Ideas about what constitutes public space can shift quite a bit depending on what city you’re standing in. I was reminded of this during a recent trip to Nairobi, where the City Council has committed to creating 60 great public spaces by 2017.
Over the course of a week, I led a series of placemaking trainings with 40 staff people from seven city council departments, the Kilimanjaro Initiative, UN-Habitat, and several local organizations working on the ground in the Kenyan capital, as part of an ongoing partnership. When talking about expanding public space within the city, I kept bumping up against this assumption from the Nairobi staff that this meant they had to buy big chunks of land and even clear people out of existing neighborhoods to make room for new parks. The idea that schoolyards and sidewalks, streets, plazas, and fire stations could be meaningful places within the city’s public realm was new to them. There’s a division, for many in Nairobi, between “Public Spaces” and spaces that merely happen to be public.
Reasons for this division aren’t hard to figure out. We worked at two specific sites during the trip, in very different neighborhoods. The first was an athletic field in the Silanga section of Kibera, purportedly the largest informal settlement in Africa. Our project was to re-think the field as a multi-use community destination, but just walking through the surrounding neighborhood was so eye-opening. Kibera’s buildings are built mostly out of sheets of corrugated metal, and its streets are packed dirt. The main (and only) thoroughfare here, Kibera Road, is a pretty amazing place. It has an intense mix of activity, all right out there on the street: a huge variety of vendors, people getting their hair braided, people cooking, socializing, reading the paper, kids doing their homework. But the infrastructure is terrible. It’s a clear-cut example of how Nairobi has so much public space that people don’t even recognize as public space.

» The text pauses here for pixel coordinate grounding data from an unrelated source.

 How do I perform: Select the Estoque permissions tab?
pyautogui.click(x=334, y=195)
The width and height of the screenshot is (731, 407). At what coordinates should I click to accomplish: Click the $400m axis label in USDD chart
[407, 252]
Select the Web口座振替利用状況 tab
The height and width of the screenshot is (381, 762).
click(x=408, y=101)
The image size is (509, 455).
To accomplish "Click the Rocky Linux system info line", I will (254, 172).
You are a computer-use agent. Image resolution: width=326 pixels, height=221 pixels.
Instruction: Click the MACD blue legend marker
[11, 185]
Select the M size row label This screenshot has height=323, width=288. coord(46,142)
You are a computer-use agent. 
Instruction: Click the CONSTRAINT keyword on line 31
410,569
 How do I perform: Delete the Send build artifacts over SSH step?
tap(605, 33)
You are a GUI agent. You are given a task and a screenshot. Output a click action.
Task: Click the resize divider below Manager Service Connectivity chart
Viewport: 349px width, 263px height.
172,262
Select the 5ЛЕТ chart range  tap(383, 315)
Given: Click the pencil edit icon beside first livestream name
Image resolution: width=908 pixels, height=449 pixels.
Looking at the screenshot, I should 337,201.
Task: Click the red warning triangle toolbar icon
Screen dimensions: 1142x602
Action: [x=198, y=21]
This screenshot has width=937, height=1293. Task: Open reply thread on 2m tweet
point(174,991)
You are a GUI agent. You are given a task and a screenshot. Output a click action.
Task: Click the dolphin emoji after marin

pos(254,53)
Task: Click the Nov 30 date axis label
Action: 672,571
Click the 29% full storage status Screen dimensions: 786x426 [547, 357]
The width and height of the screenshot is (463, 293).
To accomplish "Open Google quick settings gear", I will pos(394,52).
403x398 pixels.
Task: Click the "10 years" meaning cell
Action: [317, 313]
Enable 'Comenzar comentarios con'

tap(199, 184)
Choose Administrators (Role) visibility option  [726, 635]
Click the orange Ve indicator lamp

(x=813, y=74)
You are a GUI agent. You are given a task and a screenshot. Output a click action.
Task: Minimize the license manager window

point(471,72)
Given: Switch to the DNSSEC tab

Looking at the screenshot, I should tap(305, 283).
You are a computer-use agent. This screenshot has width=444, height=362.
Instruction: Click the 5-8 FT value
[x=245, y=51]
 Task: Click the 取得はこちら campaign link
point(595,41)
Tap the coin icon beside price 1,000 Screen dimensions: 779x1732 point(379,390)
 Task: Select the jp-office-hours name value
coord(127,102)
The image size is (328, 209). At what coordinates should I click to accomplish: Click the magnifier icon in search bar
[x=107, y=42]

Another issue in this city is one I’ve written about before, and something that many developing world cities deal with (or, too often, don’t): the reality that public spaces play host to frequent sexual harassment and assault, which can make them fearful places for women. Leaving home after dark to go to a public latrine can be life-threatening for women in Kibera; many people have to use plastic bags, creating some pretty unsanitary conditions. This has led to innovative programs like Pee Poople and Ekotoilets–but while these are clever stopgaps, creating safer, more welcoming public streets would be a critical improvement not just for sanitation and public health, but for the less tangible aspects of quality of life throughout Kibera and neighborhoods all over Nairobi.
Back in the center of the city, our second site was a very formal English garden donated to the city by the Jeevanjee family. I visited the site with several members of the family and the city council who had recently been to New York. They’d seen successful public spaces all over the city, and when we visited the garden, I said ‘Think of this as the Bryant Park of Nairobi!’ The space had been kept very pristine, and they didn’t have an idea of how it could evolve. Once we started talking about it with Bryant Park as a reference point, they got really excited. The idea that this could still be a lovely green place that was also full of activity was something that sunk in very quickly.
Promoting the idea that existing spaces could become really wonderful pieces of public life was so important on this trip. The idea that you can do many small things instead of a few big things–that placemaking doesn’t have to be capital-intensive–is critical in a city like Nairobi, where so much economic activity is still informal. Public spaces there have to provide a way for people to earn a living. Vendors, hawkers, performers: these are people whose livelihoods depend on active public spaces. Lighter, Quicker, Cheaper interventions that change things right now are what’s going to raise the quality of life in Nairobi; not big new parks on the edge of town that take years to build.
And the LQC mindset isn’t a stretch for people in Nairobi. Traffic there is utter chaos: stoplights are more of suggestion than a command, there are a bazillion roundabouts that nobody really knows how to drive through, and two-lane roads are regularly packed four-cars wide. At major intersections you see a kind of behavior from motorists that’s more common with pedestrians back in New York, called platooning: cars bunch together and sort of push their way out into the intersection, and that’s how the direction of traffic flow changes! It makes for some hellish commutes, but that platooning behavior exemplifies a willingness to work within the existing constraints of dysfunctional systems to make things happen.
At one point, I showed a slideshow of possible examples for how the athletic field in Silanga could be made into a more vibrant hub for the community, and the group had already come up with a lot of the same ideas on their own. It’s one thing to suggest to people what they could do; it’s an entirely different thing to show them, ‘This is what they did in a slum in Rio; this what they did in a slum in Colombia, where the neighborhood used to be completely run by gangs,’ and to have them see that what they’ve envisioned is totally possible. When a few dedicated people take ownership of a place and band together to push through existing misconceptions about what public space “should” look like and how it can function for the people that want to use it–that’s where placemaking starts.
Work on the two pilot sites will continue, spearheaded by the Nairobi City Council and supported by UN-Habitat (whose international headquarters are located in the nearby Girgiri neighborhood) with PPS providing technical support. Two down, 58 more to go!